Self-employed people in physically demanding jobs like construction, hairdressing, dentistry, and surgery are in the middle-ground category. Dental CPA firm Engage Advisors specifically says massage for occupational pain relief is "a very real thing and a very real tax deduction" for dentists. A former salon owner reportedly deducted massage therapy for years on Schedule C with a letter from her physical therapist documenting that regular massage was necessary to prevent profession-specific repetitive stress injuries. The key requirements include being self-employed (W-2 employees lost the ability to deduct unreimbursed job expenses in 2018, RIP), receiving a written note from a medical provider connecting the massage to your specific work injury, and it has to be treating something, not just maintaining general wellness.
The part you actually came here for
For the rest of us desk-bound, laptop-posture-having, "my back is genuinely a construction zone" crowd, there are two options.
Option 1: The medical deduction route (Section 213)
If a licensed medical provider prescribes massage for a specific diagnosed condition, like chronic pain, a repetitive stress injury, fibromyalgia, TMJ, or post-surgical recovery, it can qualify as a medical expense on Schedule A. You'll need a Letter of Medical Necessity and a diagnosis, not just general vibes about wellness.
The catch is that medical deductions only kick in above 7.5% of your adjusted gross income.

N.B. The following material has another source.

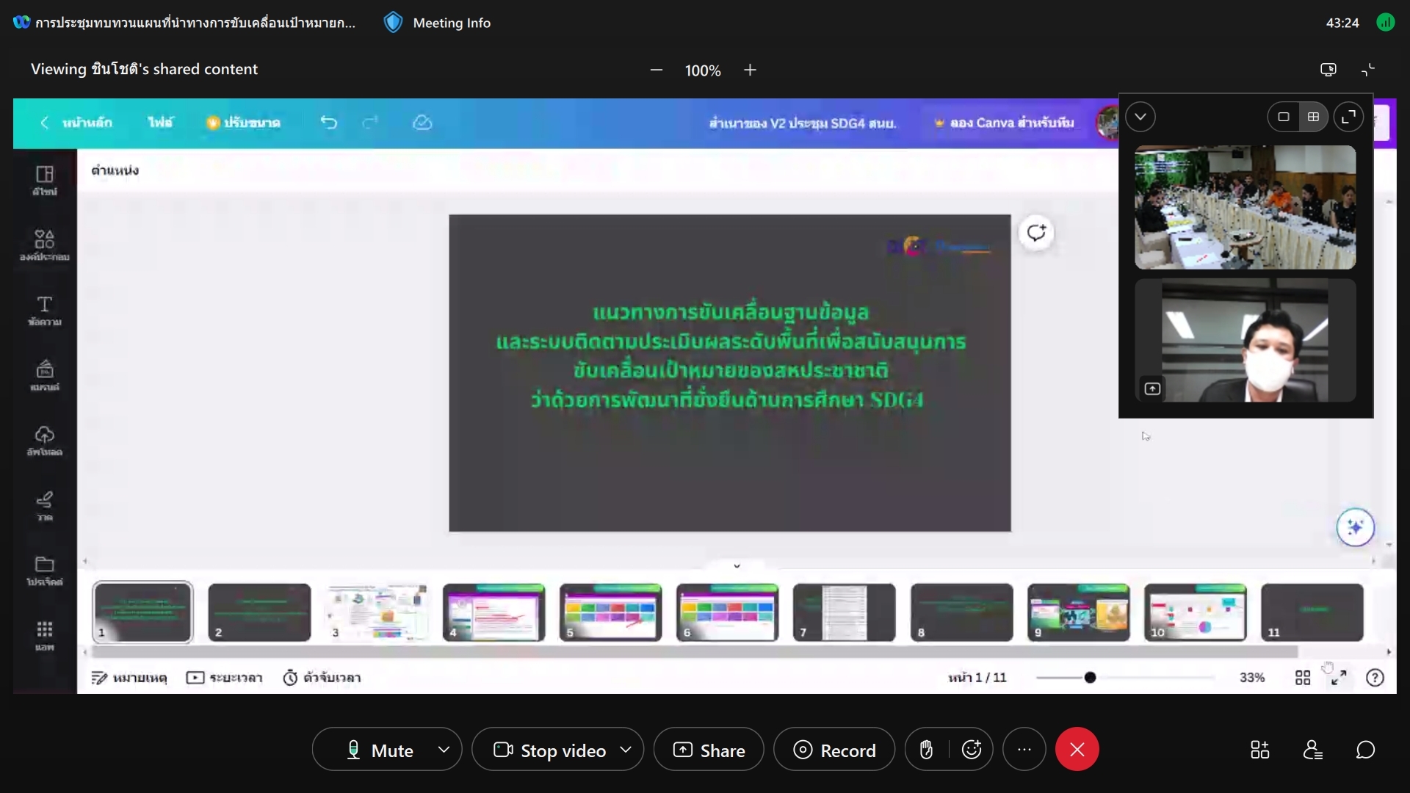
Task: Select slide 5 thumbnail in filmstrip
Action: click(610, 612)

So if you make $100,000 and your total medical expenses are under $7,500, you see zero tax benefit. This route also doesn't reduce your self-employment tax, which is the one that really stings for self-employed people.
Option 2: Employers running formal wellness programs (Section 162)

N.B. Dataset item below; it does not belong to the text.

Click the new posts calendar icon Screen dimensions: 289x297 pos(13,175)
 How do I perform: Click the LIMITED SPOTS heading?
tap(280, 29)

If you have employees, you can deduct the cost of on-site massage therapists or mobile massage services as an ordinary business expense under Section 162. The program has to be formal, documented, non-discriminatory, and available to all similarly situated employees. This is real and legal and several large companies do exactly this.
Option 3: The spicy one. The one you stayed for. 🌶️
While we're on the subject of things your accountant might not have mentioned…hire your spouse as a legitimate employee, set up a Section 105 Health Reimbursement Arrangement, and their medical expenses, including yours as the covered family member, become a business deduction that reduces both your income tax AND your self-employment tax.
This converts what would be a below-the-line medical deduction (Schedule A, only works if you itemize, doesn't touch SE tax) into an above-the-line business expense on Schedule C that reduces your taxable income from the top.
For a self-employed person making $100,000, the difference between a business deduction and a medical deduction on the same $2,000 expense is roughly $500 to $700 in actual tax saved, just from the self-employment tax reduction alone.
For this to work, the employment has to be genuine, the plan has to be formally written, it has to comply with non-discrimination rules under Section 105(h), and the massage itself still needs to be medically prescribed for a specific condition. C-corp owner-employees can skip the spousal hire step entirely and participate directly.
This is in the tax code, it's legal.
The quick version for people who skimmed
We don't gatekeep on this side of the internet, so: most people cannot write off their massage, the IRS has been saying this since 1939, and "I was stressed" is not a deduction category.
Who actually can: athletes, dancers, self-employed people in physically demanding jobs with documentation, and massage therapists doing professional development.
Who might be able to with the right setup: anyone who gets a medical prescription for a specific condition, and self-employed people with a formally structured Section 105 HRA.
Not tax advice. Please consult a licensed tax professional before doing anything fun.